Big Black Seed (Lot 57) and Orange Fire (Lot 58) stand as powerful examples of Otto Piene’s Rauchgemälde and Feuerbilder, showcasing his innovative use of fire and smoke in his paintings. Throughout his oeuvre, Piene demonstrates a decisive change in the
manner in which the canvas is handled, tested and pushed to its material limits beyond the application of paint. As one of the founding members of Zero, Piene’s oeuvre is synonymous with the group’s key premise: the rejection of expressionism and subjectivity and an enthusiasm for the renewal of art via new materials.
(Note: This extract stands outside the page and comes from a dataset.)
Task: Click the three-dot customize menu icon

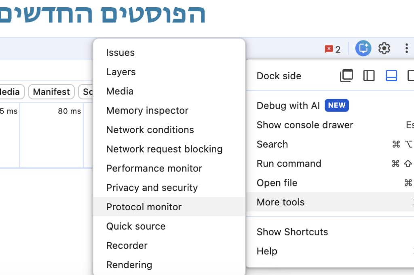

Piene commented, ‘ZERO is an incommensurable zone in which the old state turns into the new’ (O. Piene, quoted in U. Schmitt, ‘The Zero Era’ in The Zero Era: The Lenz Schonberg Collection, Germany 2009, p. 7). With their abstract aesthetic and unorthodox mode of production, these works perfectly embody the reaction to the psychologically-charged expressionism of the post-War period. Executed in 1967, a year after the Zero group disbanded, Piene’s Big Black Seed represents a continuation of the energy and free-spirited experimentation that defined the movement’s original aims. For Piene, the darkness represents the paintings of the past: ‘I pierce it with light, I make it transparent, I take its terror from it, I turn it into a volume of power with the breath of my life like my own body, and I take smoke so it can fly’ (Otto Piene, “Paths to paradise”, in: ZERO 3, Düsseldorf 1958; Reprint ZERO 1-3, Heinz Mack and Otto Piene, Cologne 1973, p. 148). In Big Black Seed, the single scorched circle becomes a centrifugal black void that dissolves into the intense red background of the painting, encapsulating the Zero group’s emphasis on pure colour through the creation of monochromatic works.